I only install one grease fitting. where do you place them?

Yes, I replace the bushing with a new one. that was my original thought . that the bushing was damaged or missing so as to allow too much play so gears would not mesh correctly but this was not the case.


----------



## contender (Jan 18, 2018)

One fitting on the top corner of the case above the neutral swing lever and the other if not already installed is on the outside of the lump that holds the above mentioned bushing. In Canada, I have seen it on HS724s, HS928s and mostly on HS1132s, factory installed. So now when I service a right transmission, it doesn't go back together until both are added.

Report back on how the broken gear engages the pin on the shaft....please


----------



## orangputeh (Nov 24, 2016)

contender said:


> When you slide your large broken gear over the pins on the shaft, does it slide on all the way?? Maybe that is the old style and the pins had the flat ends like you have but if there is a difference of 1mm in the length of the pin between the 2 sides I would be surprised if it fits to the bottom of the cutout in the gear. Try it one way and then rotate 180', does it still bottom out??
> 
> Sorry , I don't have a example of the first generation in stock at this time.

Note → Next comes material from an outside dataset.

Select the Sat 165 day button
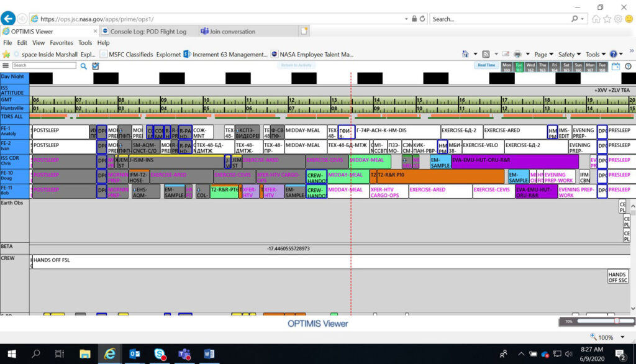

yes it does slide on the way and is supposed to be a little shorter than from 112 on. I tried that gear on my new shaft and it does not fit. 

i tried it both ways and it goes all the way on but does have a little wiggle from side to side. I wish I had another shaft to compare. the other shafts all had broke pins. the other services I did were 2 828's, 0ne 928 and one 1132 and they all had the shorter pin with the squarish heads ( if memory serves me right )

none of those pins were broken. I just wanted the practise of doing it and putting in new bearings, bushing and grease. 

I wondering why the 19t gear looks perfect with no damage if the 48T gear sheared 4 teeth with the remnants in case.? could this happen if operator tried to force the tranny in a jam? I have seen people slamming their blowers at a berm at full speed and then getting jammed up. I cringe . 

they probably all broke at the same time . the 3 broke pieces I found are all the same size.


----------



## contender (Jan 18, 2018)

Do you have any history on the seller?? Was this one of you free EOD finds on your drive arounds. 

You suggest that that's the way you got it, so I question its history. I still question the looks of that pin and the black shaft, to me it looks like torch marks...
I bet that pin can be driven so both sides stick out the same amount??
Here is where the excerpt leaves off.